Whatever his misgivings about the interview process, St Aubyn proves a charming conversationalist, incisive and self-deprecating by turns. He tells a story of the completion of Mother's Milk, which he'd originally written with different characters, but "by the time I'd finished I realised I'd just created a simulacrum of the Melroses and just given them different names. So I decided to make it a Melrose novel, which ought to be sublimely simple, I thought, because I just had to change the name of the protagonist, Mark, to Patrick.

"But I'm not very adept with computers, he goes on ruefully. "I was told there was a 'change all' function, so I just typed in Mark and asked it to change to Patrick, pressed, you know, return or whatever, and the next thing I knew, people were going to a superPatrick, and it'd say 'he rePatricked bitterly' or 'you Patrick my words'. And so this word-processing facility turned into a kind of agonised weeding session. I couldn't have chosen a worse name."

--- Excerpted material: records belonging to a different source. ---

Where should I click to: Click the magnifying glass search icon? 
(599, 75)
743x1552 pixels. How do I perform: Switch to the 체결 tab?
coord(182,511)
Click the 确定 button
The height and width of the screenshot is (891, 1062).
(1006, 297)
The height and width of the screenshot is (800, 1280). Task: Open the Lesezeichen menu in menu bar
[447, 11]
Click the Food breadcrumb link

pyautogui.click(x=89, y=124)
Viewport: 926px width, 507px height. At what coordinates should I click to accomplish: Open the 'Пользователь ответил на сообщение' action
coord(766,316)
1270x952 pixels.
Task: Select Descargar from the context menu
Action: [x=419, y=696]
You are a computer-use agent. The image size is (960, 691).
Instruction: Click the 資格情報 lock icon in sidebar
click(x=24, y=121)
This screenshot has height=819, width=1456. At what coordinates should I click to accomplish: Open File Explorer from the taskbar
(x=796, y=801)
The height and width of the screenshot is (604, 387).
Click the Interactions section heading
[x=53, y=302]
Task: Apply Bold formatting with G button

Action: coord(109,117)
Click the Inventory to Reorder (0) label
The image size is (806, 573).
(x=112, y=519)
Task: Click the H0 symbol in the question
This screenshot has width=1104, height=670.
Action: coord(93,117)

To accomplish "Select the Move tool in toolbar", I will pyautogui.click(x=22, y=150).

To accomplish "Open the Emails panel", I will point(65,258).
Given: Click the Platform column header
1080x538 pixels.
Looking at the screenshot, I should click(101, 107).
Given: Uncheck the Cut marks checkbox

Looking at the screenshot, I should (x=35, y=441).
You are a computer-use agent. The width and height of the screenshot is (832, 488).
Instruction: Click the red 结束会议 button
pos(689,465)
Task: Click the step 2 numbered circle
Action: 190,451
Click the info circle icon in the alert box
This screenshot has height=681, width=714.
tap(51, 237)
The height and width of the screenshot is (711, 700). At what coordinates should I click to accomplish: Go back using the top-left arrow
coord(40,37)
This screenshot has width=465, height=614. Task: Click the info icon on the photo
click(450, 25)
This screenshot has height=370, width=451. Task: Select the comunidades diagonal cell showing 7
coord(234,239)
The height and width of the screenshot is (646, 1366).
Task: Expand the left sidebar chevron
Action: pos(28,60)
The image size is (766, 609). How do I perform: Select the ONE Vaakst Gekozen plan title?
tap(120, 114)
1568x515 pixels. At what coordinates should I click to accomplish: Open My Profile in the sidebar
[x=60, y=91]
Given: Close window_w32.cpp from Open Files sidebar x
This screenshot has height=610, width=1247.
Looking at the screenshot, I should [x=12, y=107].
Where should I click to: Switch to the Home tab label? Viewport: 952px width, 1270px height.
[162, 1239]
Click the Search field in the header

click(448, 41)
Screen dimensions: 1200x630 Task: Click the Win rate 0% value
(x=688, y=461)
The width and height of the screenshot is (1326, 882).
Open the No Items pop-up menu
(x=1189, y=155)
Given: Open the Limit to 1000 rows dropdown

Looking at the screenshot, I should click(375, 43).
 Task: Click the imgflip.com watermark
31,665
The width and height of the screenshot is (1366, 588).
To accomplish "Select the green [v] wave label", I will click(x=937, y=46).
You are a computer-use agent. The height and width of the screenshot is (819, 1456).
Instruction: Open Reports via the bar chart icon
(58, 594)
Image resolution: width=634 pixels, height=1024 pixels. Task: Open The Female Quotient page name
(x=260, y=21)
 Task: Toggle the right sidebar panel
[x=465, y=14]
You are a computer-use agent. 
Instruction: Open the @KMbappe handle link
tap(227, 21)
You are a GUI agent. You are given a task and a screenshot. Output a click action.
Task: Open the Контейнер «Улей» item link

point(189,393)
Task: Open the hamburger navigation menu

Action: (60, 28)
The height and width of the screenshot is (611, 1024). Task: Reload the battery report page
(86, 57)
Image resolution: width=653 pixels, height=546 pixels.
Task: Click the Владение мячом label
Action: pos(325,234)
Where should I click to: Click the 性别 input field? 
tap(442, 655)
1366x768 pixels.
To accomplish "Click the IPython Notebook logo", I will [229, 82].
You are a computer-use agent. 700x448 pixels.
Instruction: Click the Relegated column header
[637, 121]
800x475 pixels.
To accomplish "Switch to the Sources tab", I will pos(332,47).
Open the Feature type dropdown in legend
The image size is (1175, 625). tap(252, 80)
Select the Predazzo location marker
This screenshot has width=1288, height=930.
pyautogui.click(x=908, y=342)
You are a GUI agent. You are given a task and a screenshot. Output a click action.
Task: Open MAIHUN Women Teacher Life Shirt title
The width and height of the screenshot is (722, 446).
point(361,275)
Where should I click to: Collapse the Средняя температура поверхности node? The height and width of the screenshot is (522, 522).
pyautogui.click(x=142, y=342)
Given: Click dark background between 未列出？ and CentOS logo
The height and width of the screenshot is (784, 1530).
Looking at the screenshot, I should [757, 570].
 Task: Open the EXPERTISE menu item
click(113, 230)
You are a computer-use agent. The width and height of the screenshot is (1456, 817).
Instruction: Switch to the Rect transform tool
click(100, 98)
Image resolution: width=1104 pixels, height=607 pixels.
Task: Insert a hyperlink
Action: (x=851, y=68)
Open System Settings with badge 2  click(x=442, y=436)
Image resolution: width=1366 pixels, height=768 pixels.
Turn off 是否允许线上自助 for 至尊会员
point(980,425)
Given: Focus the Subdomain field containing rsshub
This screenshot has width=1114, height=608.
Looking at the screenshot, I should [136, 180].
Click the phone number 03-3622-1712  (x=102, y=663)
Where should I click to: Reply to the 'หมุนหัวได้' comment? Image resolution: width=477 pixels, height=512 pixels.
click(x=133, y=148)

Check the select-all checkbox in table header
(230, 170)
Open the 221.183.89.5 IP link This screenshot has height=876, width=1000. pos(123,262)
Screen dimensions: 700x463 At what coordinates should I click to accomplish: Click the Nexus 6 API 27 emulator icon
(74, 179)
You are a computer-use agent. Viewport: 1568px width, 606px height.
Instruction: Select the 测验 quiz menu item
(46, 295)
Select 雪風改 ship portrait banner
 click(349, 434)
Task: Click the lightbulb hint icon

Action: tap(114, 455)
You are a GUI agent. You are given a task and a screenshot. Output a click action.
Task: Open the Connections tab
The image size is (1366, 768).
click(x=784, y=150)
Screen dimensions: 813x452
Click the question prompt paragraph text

Right now, though, he isn't writing at all, and he's hating it. Not that he much enjoys it in general. "No, I don't have any fun," he says with absolute certainty, looking into space. "I just have this sense of obligation, urgency, restlessness, drivenness... extreme tension... and... um... some passages of total despair, some of great excitement. And there are these little... not very often... these little moments of joy, when I feel I've surprised myself, escaped from my own mental habits and seen or said something I could'nt've said or seen if I hadn't submitted to the process of writing a novel. That's the reward. And it's nice when it's over, for about three weeks, then there's the feeling that one should start again. But it's been a long time now, it's been much more than three weeks. I feel very disoriented."

How long exactly?

"Oh, long. A long time. I don't want to name the number of years. But it's all about to end." In fact, he's heading off the following week to a cabin in the woods – "in a secret location" – armed with just a notebook and a pen. I wish him luck.

"Yes," he says with gloomy relish. "I'll either emerge bearded and raving, or a productive author again."